Via de regra, na rede de empreendimentos, o mais indicado é optar pela EAP híbrida, que considera todas as esferas da construção. Assim, é possível englobar todos os subprojetos necessários para a realização da obra, bem como considerar a relação entre as equipes e os prazos e a qualidade da entrega. Nos itens a seguir, explicamos de forma breve os melhores passos para fazer sua EAP híbrida. Confira:

  • determine o nome do seu projeto – ele orientará toda sua construção;
  • identifique os conjuntos das entregas do projeto, elencando quais são os pontos faltantes para alcançar os objetivos determinados no termo de abertura;
  • separe as atividades do projeto por meio de pacotes de trabalho – eles serão detalhadas no cronograma, o que facilita no gerenciamento de cada tarefa e na integração de equipes;
  • determine um código numérico responsável por identificar cada item da EAP, buscando auxiliar no detalhamento do escopo e na construção do dicionário.

Quais são as vantagens da estrutura analítica de projetos?

Até agora, você já deve ter percebido que a estrutura analítica de projetos oferece muitos benefícios para seu trabalho.
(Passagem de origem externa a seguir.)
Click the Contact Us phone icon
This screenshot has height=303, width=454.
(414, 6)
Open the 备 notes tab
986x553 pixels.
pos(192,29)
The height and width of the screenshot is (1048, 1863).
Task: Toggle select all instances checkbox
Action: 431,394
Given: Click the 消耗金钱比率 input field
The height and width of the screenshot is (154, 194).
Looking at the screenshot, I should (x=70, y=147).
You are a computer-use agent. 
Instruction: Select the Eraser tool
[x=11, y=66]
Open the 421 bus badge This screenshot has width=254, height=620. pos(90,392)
Sem a visão estrutural que a EAP oferece, é possível que algumas atividades sejam negligenciadas, aumento os riscos dos projetos. Por isso, separamos, a seguir, as principais vantagens que ela garante ao seu empreendimento. Acompanhe!

Desenvolvimento da visão total, holística e sistêmica do projeto

Ter uma visão total de um projeto é uma base imprescindível para realizar um bom trabalho. Segundo Paulo, “como estamos destrinchando o projeto em grupos e atividades, teremos inicialmente essa visão total, holística e sistêmica sobre como ele será”. Assim, os gestores conseguem identificar todo o desenvolvimento do projeto e, então, criar mecanismos para controlar os potenciais riscos.
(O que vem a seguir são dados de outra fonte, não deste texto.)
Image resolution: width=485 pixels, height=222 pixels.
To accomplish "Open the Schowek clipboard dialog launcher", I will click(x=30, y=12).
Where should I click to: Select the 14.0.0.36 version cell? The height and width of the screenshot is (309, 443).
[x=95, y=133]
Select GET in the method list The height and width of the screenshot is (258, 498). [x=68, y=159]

Além disso, em função da necessidade de um maior nível de detalhamento em projetos complexos, o trabalho em equipe torna-se fundamental. Consequentemente, para desenvolver uma boa EAP, a empresa precisa integrar todos os responsáveis envolvidos no projeto e proporcionar discussões conjuntas, a fim de terem resultados mais eficientes.

Acompanhamento de indicadores de gestão

Outro ponto ressaltado por Klein é a criação de indicadores de gestão. Quando o projeto é segmentado em grupos de tarefas de atividades ou entregas, a empresa conquista métricas vinculadas às hierarquias das atividades. Como consequência, o gestor tem um controle maior sobre o desempenho do projeto e das equipes, garantindo uma melhor negociação com os fornecedores, clientes e colaboradores.

Afinal, indicadores de produtividade, qualidade e prazo, por exemplo, estão diretamente vinculados à forma como o gestor realiza o controle do projeto. A partir deles, a empresa desenvolve uma visão ampliada sobre os grupos de atividades que precisam de mais organização para alcançar o sucesso.

Melhor gerenciamento do projeto

Não podemos negar que a organização do escopo do projeto potencializa seu gerenciamento. Quando uma empresa investe no EAP, ela consegue montar uma hierarquia em relação à realização de tarefas, bem como determinar os objetivos do projeto, os prazos de entrega e os riscos do empreendimento.

Indo mais além, uma EAP que considera os subprojetos, oferece ao gestor uma habilidade imprescindível para o bom gerenciamento: a capacidade de segmentação das atividades. Isso garante um microgerenciamento interno fundamental, facilitando o desenvolvimento de um cronograma coerente com as necessidades do projeto.

Ao longo do conteúdo, você pôde perceber a importância que a estrutura analítica de projetos tem para sua empresa, não é mesmo? Além de garantir uma melhoria no gerenciamento do projeto, ela oferece uma visão holística do trabalho e potencializa o acompanhamento de indicadores de gestão, assegurando uma construção organizada e eficiente.